**** Excerpt ****

Efficient Global-Local Memory for Real-time Instrument Segmentation of
Robotic Surgical Video
- URL: http://arxiv.org/abs/2109.13593v1
- Date: Tue, 28 Sep 2021 10:10:14 GMT
- Title: Efficient Global-Local Memory for Real-time Instrument Segmentation of
Robotic Surgical Video
- Authors: Jiacheng Wang, Yueming Jin, Liansheng Wang, Shuntian Cai, Pheng-Ann
Heng, Jing Qin
- Abstract summary: We identify two important clues for surgical instrument perception, including local temporal dependency from adjacent frames and global semantic correlation in long-range duration.
We propose a novel dual-memory network (DMNet) to relate both global and local-temporal knowledge.
Our method largely outperforms the state-of-the-art works on segmentation accuracy while maintaining a real-time speed.
- Score: 53.14186293442669
- License: http://arxiv.org/licenses/nonexclusive-distrib/1.0/
- Abstract: Performing a real-time and accurate instrument segmentation from videos is of
great significance for improving the performance of robotic-assisted surgery.

**** Information shown ****

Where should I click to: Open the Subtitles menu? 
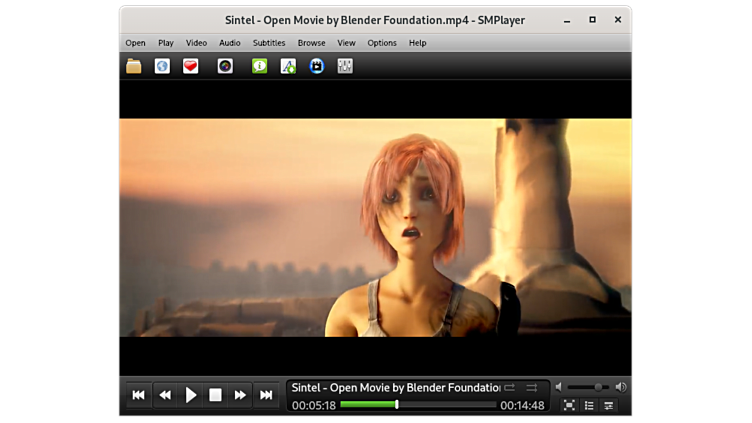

****

### Task goal
Continue the paper abstract on real-time surgical instrument segmentation from the sentence it stops on.

### Response to the task
We identify two important clues for surgical instrument perception, including
local temporal dependency from adjacent frames and global semantic correlation
in long-range duration. However, most existing works perform segmentation
purely using visual cues in a single frame. Optical flow is just used to model
the motion between only two frames and brings heavy computational cost. We
propose a novel dual-memory network (DMNet) to wisely relate both global and
local spatio-temporal knowledge to augment the current features, boosting the
segmentation performance and retaining the real-time prediction capability. We
propose, on the one hand, an efficient local memory by taking the complementary
advantages of convolutional LSTM and non-local mechanisms towards the relating
reception field. On the other hand, we develop an active global memory to
gather the global semantic correlation in long temporal range to current one,
in which we gather the most informative frames derived from model uncertainty
and frame similarity. We have extensively validated our method on two public
benchmark surgical video datasets. Experimental results demonstrate that our
method largely outperforms the state-of-the-art works on segmentation accuracy
while maintaining a real-time speed.